Awesome
This is the code for the paper
Geometric and Textural Augmentation for Domain Gap Reduction
Project Page | Paper | Poster | Video
Preresquisites
Testbed Install:
We use Dassl as the testbed and the code is based on it.
# Create the conda environment (make sure conda is installed)
conda create -n dassl python=3.7
conda activate dassl
# Install dependencies
cd Dassl/
pip install -r requirements.txt
# Install torch (version >= 1.7.1) and torchvision based on your cuda version
conda install pytorch torchvision cudatoolkit=your_cuda_version -c pytorch
# Install this library (no need to re-build if the source code is modified)
python setup.py develop
Datasets Install:
We use three commonly used multi-domain datasets (please download datasets into this folder):
- PACS (Li et al., 2017) | Download Link: google drive.

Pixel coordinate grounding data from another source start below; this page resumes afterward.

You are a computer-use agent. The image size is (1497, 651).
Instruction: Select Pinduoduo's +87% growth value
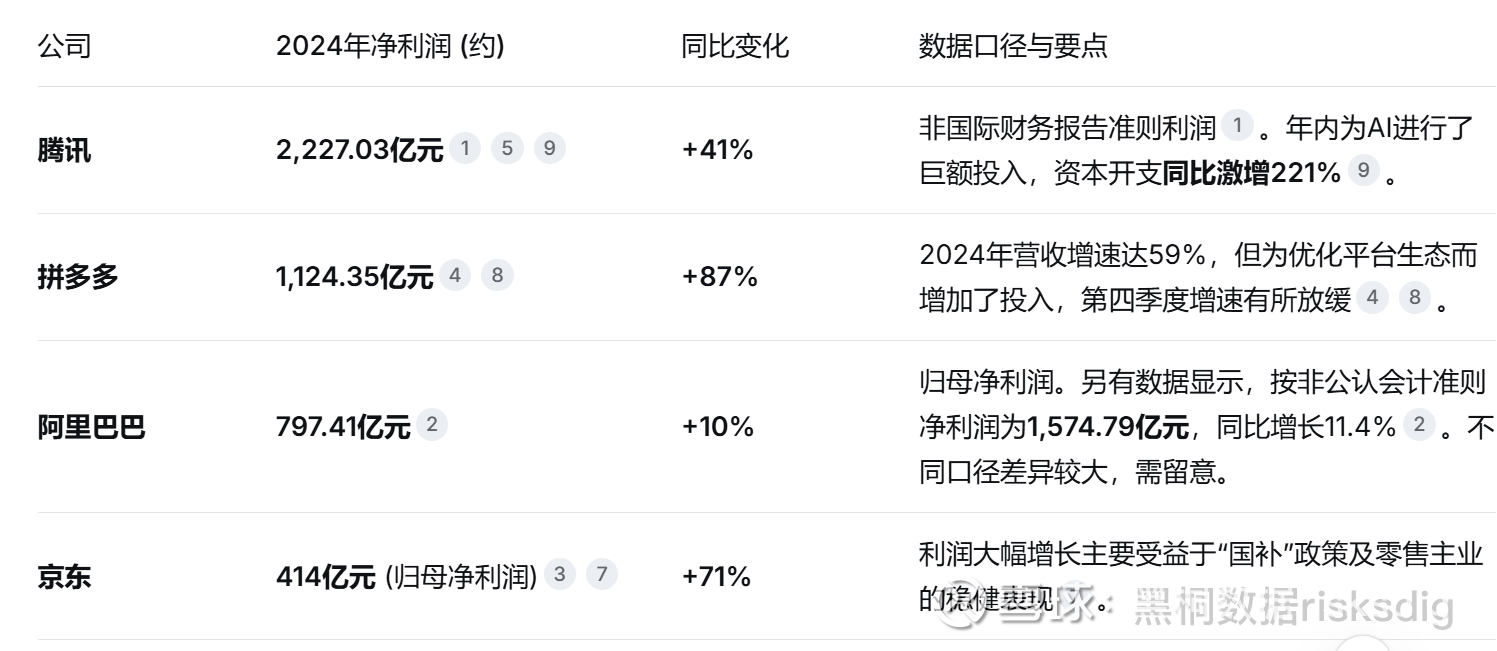[x=719, y=277]
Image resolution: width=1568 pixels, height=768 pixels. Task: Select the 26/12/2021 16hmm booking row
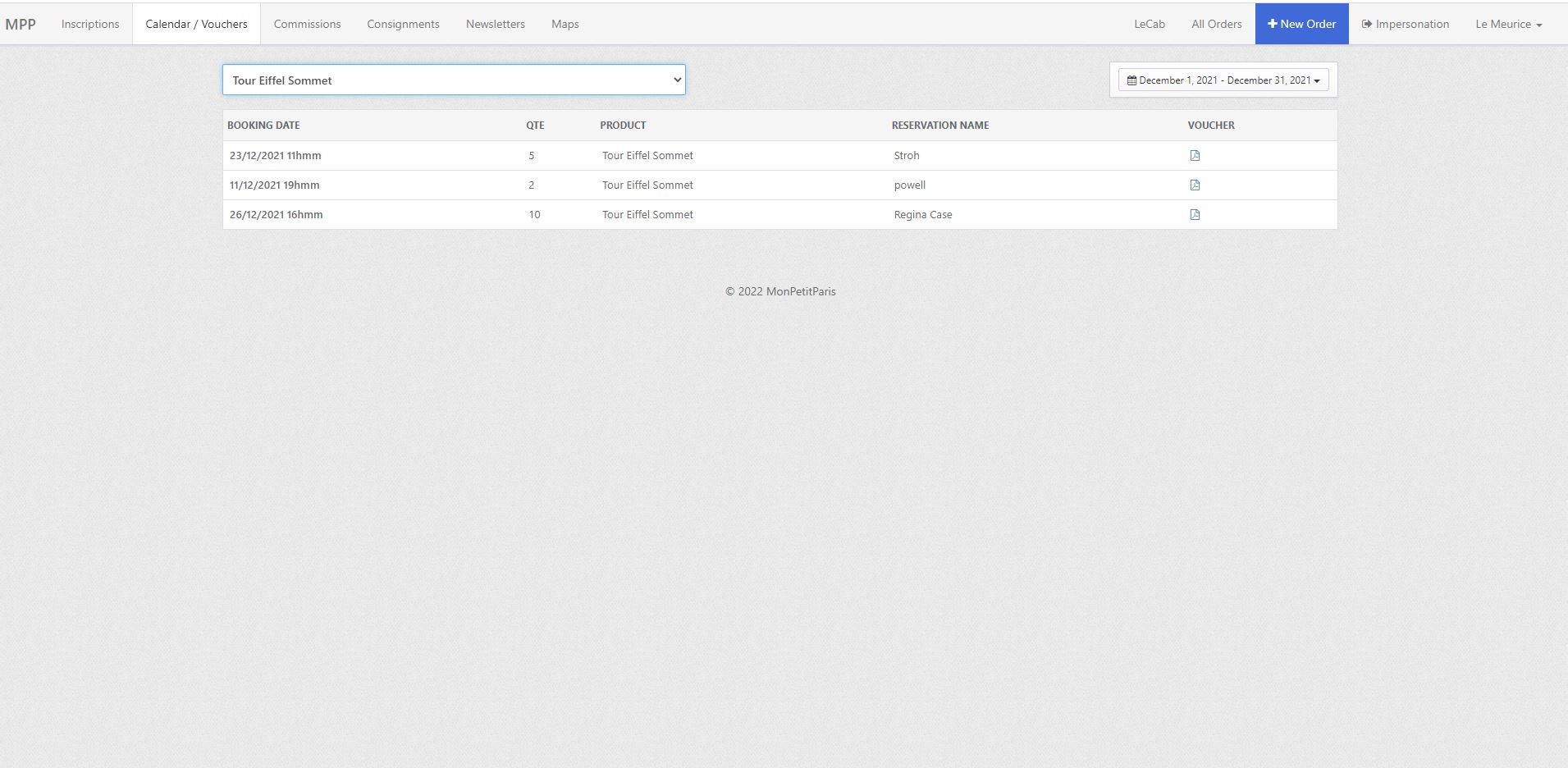(x=276, y=215)
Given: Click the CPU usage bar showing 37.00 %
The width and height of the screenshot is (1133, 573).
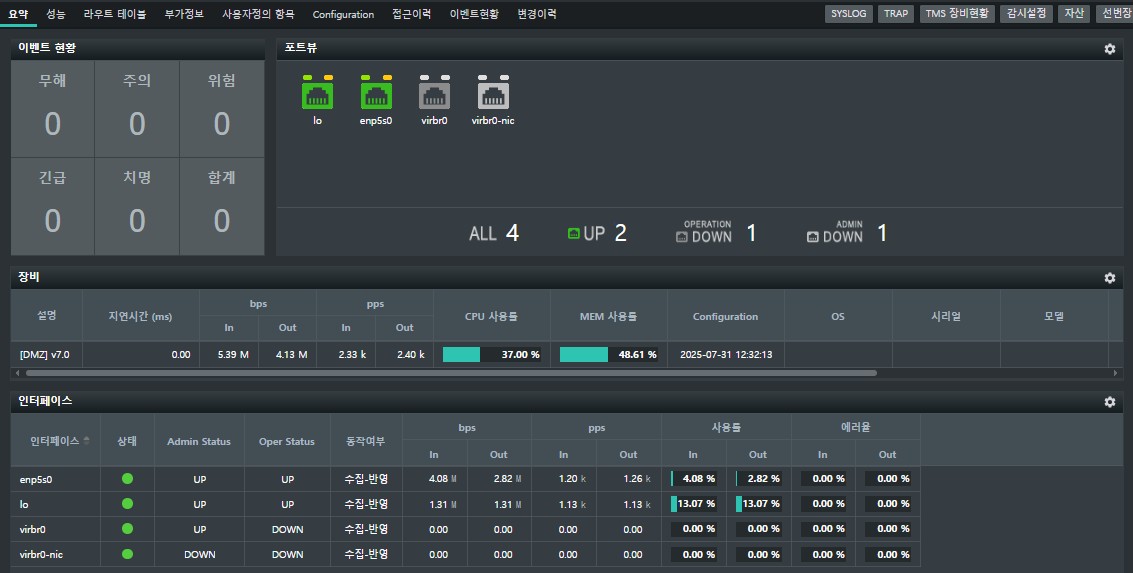Looking at the screenshot, I should 491,354.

- Office-Home-DG (Venkateswara et al., 2017) | Download Link: google drive.
- Digits-DG | Download Link: google drive.
Download the style predictor model into this folder.
Training and Testing
cd gta-dgr/scripts/
# Training on PACS
bash pacs.sh
# Training on Office-Home
bash officehome.sh
# Training on Digits-DG
bash digits.sh
If you find this code useful for your research, please cite
@InProceedings{Liu22GTDG,
author={Xiao-Chang Liu and Yong-Liang Yang and Peter Hall},
title={Geometric and Textural Augmentation for Domain Gap Reduction},
booktitle={IEEE Conference on Computer Vision and Pattern Recognition (CVPR)},
year={2022}
}